*LISTA DE EXERCÍCIOS*
1 > Com base no texto sobre a juíza de Xanxerê, explique por que a magistrada se exaltou durante a tomada do depoimento da testemunha.
2 > Reescreva o trecho do texto sobre a juíza de Xanxerê que começa em "No último dia" e termina em "repita a frase.", substituindo "juíza" por "magistrada".
3 > No texto sobre a juíza de Xanxerê, liste todas as palavras ou expressões curtas entre aspas que não formam uma frase completa.

No último dia 14, Kismara Brustolin, juíza substituta da Vara da Justiça do Trabalho de Xanxerê (SC) protagonizou episódio que a sugou para o epicentro do falatório (real e virtual) brasileiro. Ao presidir a tomada de depoimento de uma testemunha (Leandro), a magistrada exaltou-se com o fato de o depoente haver relutado em valer-se do pronome de tratamento “excelência”.
No vídeo “viral”, a juíza começa interrompendo o depoimento: “Senhor Leandro, eu chamei a sua atenção. O senhor tem que responder assim: ‘O que a senhora deseja, excelência?'”, diz. Em seguida, ela recrudesce o tom: “Responda, por favor!”. Nesse instante, Leandro diz não ter entendido a exortação da juíza, chamando-a de doutora, quando Kismara dispara: “O senhor tem que responder assim: ‘O que a senhora deseja, excelência?'”, impondo à testemunha que repita a frase.
Questiona, então, Leandro: “Eu sou obrigado a isso? Desculpa”, ao que recebe então uma espécie de ultimato judicial: caso não seguisse a anunciada liturgia, seu depoimento seria “totalmente desconsiderado”. O relato testemunhal, contudo, prosseguiu sem concessões ao tratamento protocolar, sendo bruscamente interditado por uma ordem da magistrada para que Leandro parasse de falar, quando a presidente da sessão o chama de “bocudo”. E o ultimato se cumpre: a juíza interrompe prematuramente o depoimento testemunhal afirmando deseducação do depoente.

*DADOS DO EXERCÍCIO*
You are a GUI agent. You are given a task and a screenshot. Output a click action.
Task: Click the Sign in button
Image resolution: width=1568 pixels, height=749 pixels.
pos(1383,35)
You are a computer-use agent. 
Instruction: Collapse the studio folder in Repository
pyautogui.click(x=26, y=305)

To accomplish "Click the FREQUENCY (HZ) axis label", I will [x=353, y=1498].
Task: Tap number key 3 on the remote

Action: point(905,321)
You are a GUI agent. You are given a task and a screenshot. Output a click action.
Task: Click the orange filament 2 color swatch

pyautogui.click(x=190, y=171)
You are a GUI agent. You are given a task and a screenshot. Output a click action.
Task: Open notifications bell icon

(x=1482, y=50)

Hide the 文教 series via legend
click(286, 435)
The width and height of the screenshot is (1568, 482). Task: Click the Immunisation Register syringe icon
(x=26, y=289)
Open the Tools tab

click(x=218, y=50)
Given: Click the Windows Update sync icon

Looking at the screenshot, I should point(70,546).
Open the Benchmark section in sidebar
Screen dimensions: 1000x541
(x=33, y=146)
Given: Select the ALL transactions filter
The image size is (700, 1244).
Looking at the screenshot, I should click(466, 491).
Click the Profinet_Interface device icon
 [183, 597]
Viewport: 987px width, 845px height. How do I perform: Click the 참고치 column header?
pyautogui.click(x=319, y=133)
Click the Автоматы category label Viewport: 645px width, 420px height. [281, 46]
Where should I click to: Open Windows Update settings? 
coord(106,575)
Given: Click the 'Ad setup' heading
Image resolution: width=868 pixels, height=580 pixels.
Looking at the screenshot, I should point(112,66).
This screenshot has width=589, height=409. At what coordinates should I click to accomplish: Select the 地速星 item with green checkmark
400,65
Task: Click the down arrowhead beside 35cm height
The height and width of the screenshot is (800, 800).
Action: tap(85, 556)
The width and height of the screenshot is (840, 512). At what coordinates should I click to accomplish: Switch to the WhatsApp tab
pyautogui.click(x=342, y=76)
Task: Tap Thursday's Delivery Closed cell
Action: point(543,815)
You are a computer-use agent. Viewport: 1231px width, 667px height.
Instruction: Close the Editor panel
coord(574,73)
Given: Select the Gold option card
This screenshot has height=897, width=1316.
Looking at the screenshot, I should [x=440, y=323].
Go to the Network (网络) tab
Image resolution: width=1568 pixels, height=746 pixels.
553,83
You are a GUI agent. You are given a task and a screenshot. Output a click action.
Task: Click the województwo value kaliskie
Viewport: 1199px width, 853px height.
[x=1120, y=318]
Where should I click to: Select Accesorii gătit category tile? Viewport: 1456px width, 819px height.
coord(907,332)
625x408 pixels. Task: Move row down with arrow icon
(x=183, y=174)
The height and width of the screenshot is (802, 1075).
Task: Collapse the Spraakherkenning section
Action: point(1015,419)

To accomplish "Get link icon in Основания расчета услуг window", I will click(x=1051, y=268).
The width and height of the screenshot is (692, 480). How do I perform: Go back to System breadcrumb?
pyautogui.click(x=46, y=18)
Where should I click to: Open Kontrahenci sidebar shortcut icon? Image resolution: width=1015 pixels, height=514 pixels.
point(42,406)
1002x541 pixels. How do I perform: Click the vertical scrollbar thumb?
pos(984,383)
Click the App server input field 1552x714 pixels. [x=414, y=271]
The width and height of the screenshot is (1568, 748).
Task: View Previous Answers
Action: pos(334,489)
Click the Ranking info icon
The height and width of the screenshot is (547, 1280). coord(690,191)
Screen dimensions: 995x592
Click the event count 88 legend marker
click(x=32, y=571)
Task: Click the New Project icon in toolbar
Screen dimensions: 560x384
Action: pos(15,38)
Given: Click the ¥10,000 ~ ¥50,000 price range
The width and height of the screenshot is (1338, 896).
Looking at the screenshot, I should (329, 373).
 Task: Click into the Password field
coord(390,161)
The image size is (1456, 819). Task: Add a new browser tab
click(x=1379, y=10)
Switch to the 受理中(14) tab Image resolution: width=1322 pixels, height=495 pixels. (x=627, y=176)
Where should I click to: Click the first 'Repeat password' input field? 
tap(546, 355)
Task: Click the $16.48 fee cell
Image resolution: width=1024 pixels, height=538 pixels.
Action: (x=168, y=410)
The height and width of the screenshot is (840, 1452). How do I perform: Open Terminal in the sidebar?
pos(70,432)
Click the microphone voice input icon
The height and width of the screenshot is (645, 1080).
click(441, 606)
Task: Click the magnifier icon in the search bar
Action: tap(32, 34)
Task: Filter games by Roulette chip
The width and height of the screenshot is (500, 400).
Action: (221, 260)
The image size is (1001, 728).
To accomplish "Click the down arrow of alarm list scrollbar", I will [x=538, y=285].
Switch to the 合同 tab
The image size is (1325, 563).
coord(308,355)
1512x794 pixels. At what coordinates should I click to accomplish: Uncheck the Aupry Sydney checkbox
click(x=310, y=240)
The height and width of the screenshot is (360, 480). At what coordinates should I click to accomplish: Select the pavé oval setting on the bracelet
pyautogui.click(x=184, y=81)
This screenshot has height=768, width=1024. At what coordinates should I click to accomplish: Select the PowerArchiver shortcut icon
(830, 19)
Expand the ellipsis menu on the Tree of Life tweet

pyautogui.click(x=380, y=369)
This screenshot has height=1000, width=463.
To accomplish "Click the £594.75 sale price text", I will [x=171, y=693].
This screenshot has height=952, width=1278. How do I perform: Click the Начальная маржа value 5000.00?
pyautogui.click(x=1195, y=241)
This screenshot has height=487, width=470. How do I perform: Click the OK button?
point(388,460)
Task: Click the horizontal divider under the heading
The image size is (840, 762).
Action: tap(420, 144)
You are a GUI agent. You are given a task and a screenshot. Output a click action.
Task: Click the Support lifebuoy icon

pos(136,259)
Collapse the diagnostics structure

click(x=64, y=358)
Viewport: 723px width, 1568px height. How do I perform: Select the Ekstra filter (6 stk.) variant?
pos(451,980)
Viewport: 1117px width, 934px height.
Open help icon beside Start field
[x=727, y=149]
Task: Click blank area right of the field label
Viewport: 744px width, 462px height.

*SUAS RESPOSTAS*
1 > A juíza se exaltou porque a testemunha, Leandro, relutou em usar o pronome de tratamento "excelência" ao se dirigir a ela.

2 >
No último dia 14, Kismara Brustolin, magistrada substituta da Vara da Justiça do Trabalho de Xanxerê (SC) protagonizou episódio que a sugou para o epicentro do falatório (real e virtual) brasileiro. Ao presidir a tomada de depoimento de uma testemunha (Leandro), a magistrada exaltou-se com o fato de o depoente haver relutado em valer-se do pronome de tratamento “excelência”.
No vídeo “viral”, a magistrada começa interrompendo o depoimento: “Senhor Leandro, eu chamei a sua atenção. O senhor tem que responder assim: ‘O que a senhora deseja, excelência?'”, diz. Em seguida, ela recrudesce o tom: “Responda, por favor!”. Nesse instante, Leandro diz não ter entendido a exortação da magistrada, chamando-a de doutora, quando Kismara dispara: “O senhor tem que responder assim: ‘O que a senhora deseja, excelência?'”, impondo à testemunha que repita a frase.

3 > excelência; viral; totalmente desconsiderado; bocudo